In the aftermath of the announcement of guilty verdicts in the murder trial of former Minneapolis Police Department officer Derek Chauvin, the hot takes have begun.
We knew that, as Rep. Maxine Waters (D-Auntie) encouraged, if Chauvin were acquitted or convicted of third-degree murder or second-degree manslaughter there would be mass unrest and violence in cities across the country. When the verdict came back as guilty of second-degree murder, the most serious charge Chauvin faced, and in record time, some (naively) hoped that would quell any violence. Whether or not there will be violence remains to be seen (the Los Angeles Police Department has already called a tactical alert effective immediately), but comments from people like MSNBC’s Jason Johnson tend to show that the anger will be redirected.
MSNBC's Jason Johnson is FURIOUS with the verdict, calling it "a cultural make-up call": "I'm not happy. I'm not pleased. I don't have any sense of satisfaction. I don't think this is the system working…This is the justice system trying to say, hey, this is one bad apple." pic.twitter.com/W3JLcujpfd
— Curtis Houck (@CurtisHouck) April 20, 2021
He said:
I’ll say this…I actually always thought that he would be found guilty because it’s sort of a cultural make-up call. But I’m not happy. I’m not pleased. I don’t have any sense of satisfaction. I don’t think this is the system working. I don’t think this is a good thing. What this says to me is that in order to get a nominal degree of justice in this country, that a black man has to be murdered on-air, viewed by the entire world, there have to be a year’s worth of protests, and a phalanx of other white police officers to tell one white officer that he was wrong in order to get one scintilla of justice.

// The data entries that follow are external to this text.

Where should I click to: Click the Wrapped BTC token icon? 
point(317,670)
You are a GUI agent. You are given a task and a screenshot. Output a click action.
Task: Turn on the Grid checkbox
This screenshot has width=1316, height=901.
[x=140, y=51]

That doesn’t make me feel happy. That doesn’t make me feel satisfied. It makes me worry about what’s gonna happen when these other officers are held on trial. It makes me upset all the more that we didn’t have this for Breonna Taylor. It makes me concerned about what’s gonna happen in the trial for Ahmaud Arbery.
So, no, I mean, this is not the system working. This is a make-up call. This is the justice system trying to say that hey, this is one bad apple, because that’s how this is gonna be interpreted. It’s gonna be this is one bad apple, he got in trouble, yay, blah, blah, blah, and yet there are still gonna be young black men and women across this country being shot today, tomorrow, and two weeks from now, because unless we have radical reform there’s no lesson learned.
In other words, #RiotSzn is still on.